Thursday, October 7, 2010

From inside THE ED BUBBLE

 Nobody can get close to me.. People who WANT to just end up slamming into the eating disorder bubble that forever surrounds me.. People who don't want to can't even see me through the glass. People who WANT to THINK they are close to me have to settle for pretending.
I push everybody away in a quiet, under-handed fashion that nobody can quite put their finger on.
Nobody walks away thinking I'm mean or rude or obnoxious.. But everybody walks away. The majority of them probably don't even know why.

I know why.. Because I am a selfish, lying, self-absorbed, self-abusive, self-isolating, obsessive, pathetic, hungry, manipulative, manic-depressive robot. I doubt I'm even a PERSON anymore. I am certainly not worthy of the term. I have cheated myself. I cheated the game of life and now I'm stuck in check-mate forever. I can't go anywhere. I am inside my eating disorder box and nobody knows where the lock is, let alone the key. I probably ate it, then purged it.. and flushed it down the toilet, into the ocean. "oops."

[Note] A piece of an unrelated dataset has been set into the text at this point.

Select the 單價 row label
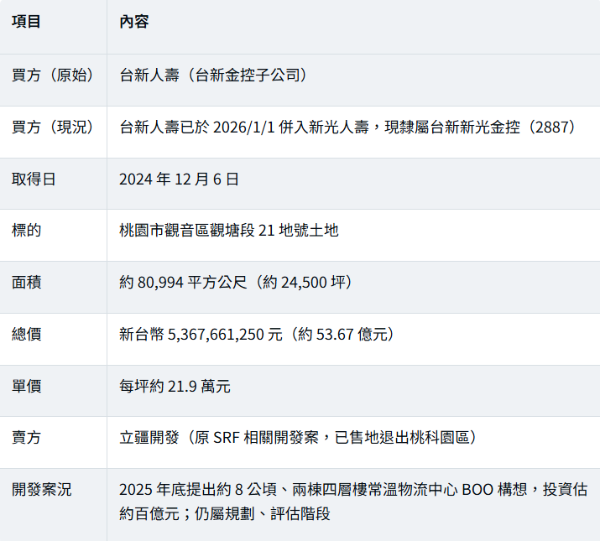point(26,386)

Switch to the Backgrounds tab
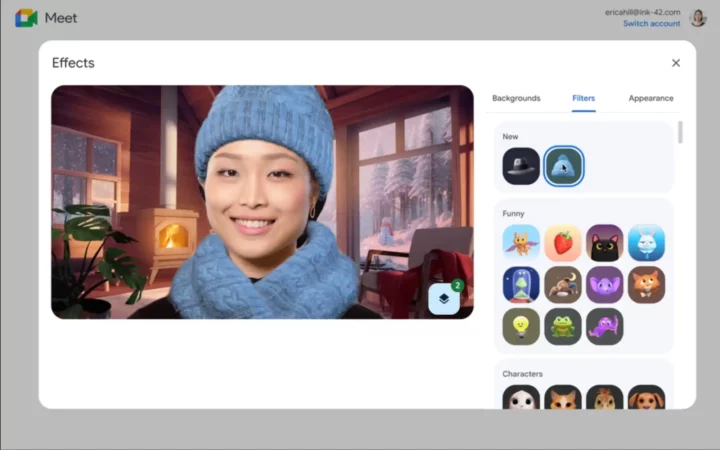(516, 98)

I went to the mall today again, after 3pm. BIG mistake. Kids everywhere. People everywhere. Highschool girls staring at me. Or were they? Do I just PERCEIVE these things? Do they think I am normal? Do they think I am sick? Do they care? Do I care?..... who cares.
I stood in line at a store for 10 minutes to buy cigarettes. It felt like DAYS.
I had that strange feeling again that I was growing fatter and fatter every fraction of a second that passed.
Sometimes I really think that I am too far down the rabbit hole...far too far...passed the point of no return..and that was years ago.

I saw too many things today. Too many normal, functionally content people. People my age, working jobs, driving cars, going places, living. People who think real thoughts, in their own sane, healthy brains.
Healthy hearts, healthy blood-pressure.. but they aren't even worried about that.. They are worried about what they are going to DO tonight... who they are going to HANG out with.. What's for DINNER...When they can buy that new PHONE they really want so they can text all their BFFFs and go clubbing on Friday...or Saturday... because they are BUSY Friday doing REAL PEOPLE SHIT.

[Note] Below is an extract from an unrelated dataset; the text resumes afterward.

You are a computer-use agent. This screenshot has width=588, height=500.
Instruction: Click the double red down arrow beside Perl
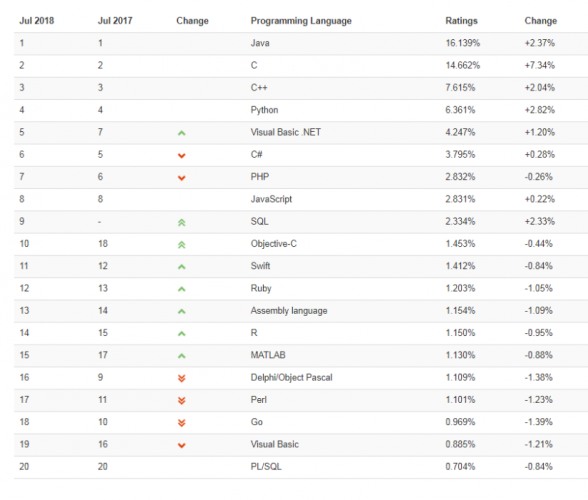pyautogui.click(x=182, y=401)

 I wonder what that's like.

No, actually I don't.
I'm not capable of it.
I can't even imagine what it might taste like.

1 comment:

  1. I love this post. You're an excellent writer. The whole metaphor/bubble thing was fantastic.

    In response to the content, it's at least a step that you realize what Ed is doing to you. That's the first step to not be so antisocial. I know it's difficult to do with food constantly on your mind and worrying about calories, but if you want to feel better about yourself, you have to understand what you really want. Is the actual problem how you're treating others or think others view you? Or is it something else and you are just projecting?